This is a still from a promotional video for Vila Verde, Chile. A company town, the forest appears to be a plantation, so uniform is it. The sharp demarcation between housing and plant life indicates something mat-like about both. This doesn’t appear to be an organic relationship between housing and environment, but a rather brutal collage of two distinct kinds of capital accumulation.
W G Clarke, a Habitat for Humanity multi-unit complex designed for a SECCA (Southeastern Center for Contemporary Art) competition in 2010. From an unattributed (possibly SECCA) Clarke quote on an archived blog: ‘His intention is to form a community (as opposed to a neighborhood) with different size options to accommodate different sized households and a variety of design choices available to the residents. A green structure, power would be supplied by photovoltaic strips on the roof, which is slanted so water runs off into a channel in the central courtyard to be collected into a reservoir. This water is used for irrigation of the communal vegetable beds that take the place of lawn. The structure seems to sum up what Clark is about: low impact, democratic and stripped down to the bare essentials. It is a triumph of graceful design.’

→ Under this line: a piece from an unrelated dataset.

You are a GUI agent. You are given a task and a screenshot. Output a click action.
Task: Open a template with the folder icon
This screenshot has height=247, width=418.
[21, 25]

Google aerial of Inglewood, Calgary, with its main street cutting through from downtown to an industrial and transportation hinterland, ringed by railway lines and the Bow River. Originally a CPR neighbourhood, very diverse, four churches within two blocks of my house, including one for the CPR porters and their descendants. Strong community, resists erasure every couple of decades, now re-zoned to medium (12 storey) multi-family housing. Losses: access to the fertile floodplain soil which supports tree cover and gardens; access to sun at ground level; access to diverse peoples who are priced out of participation.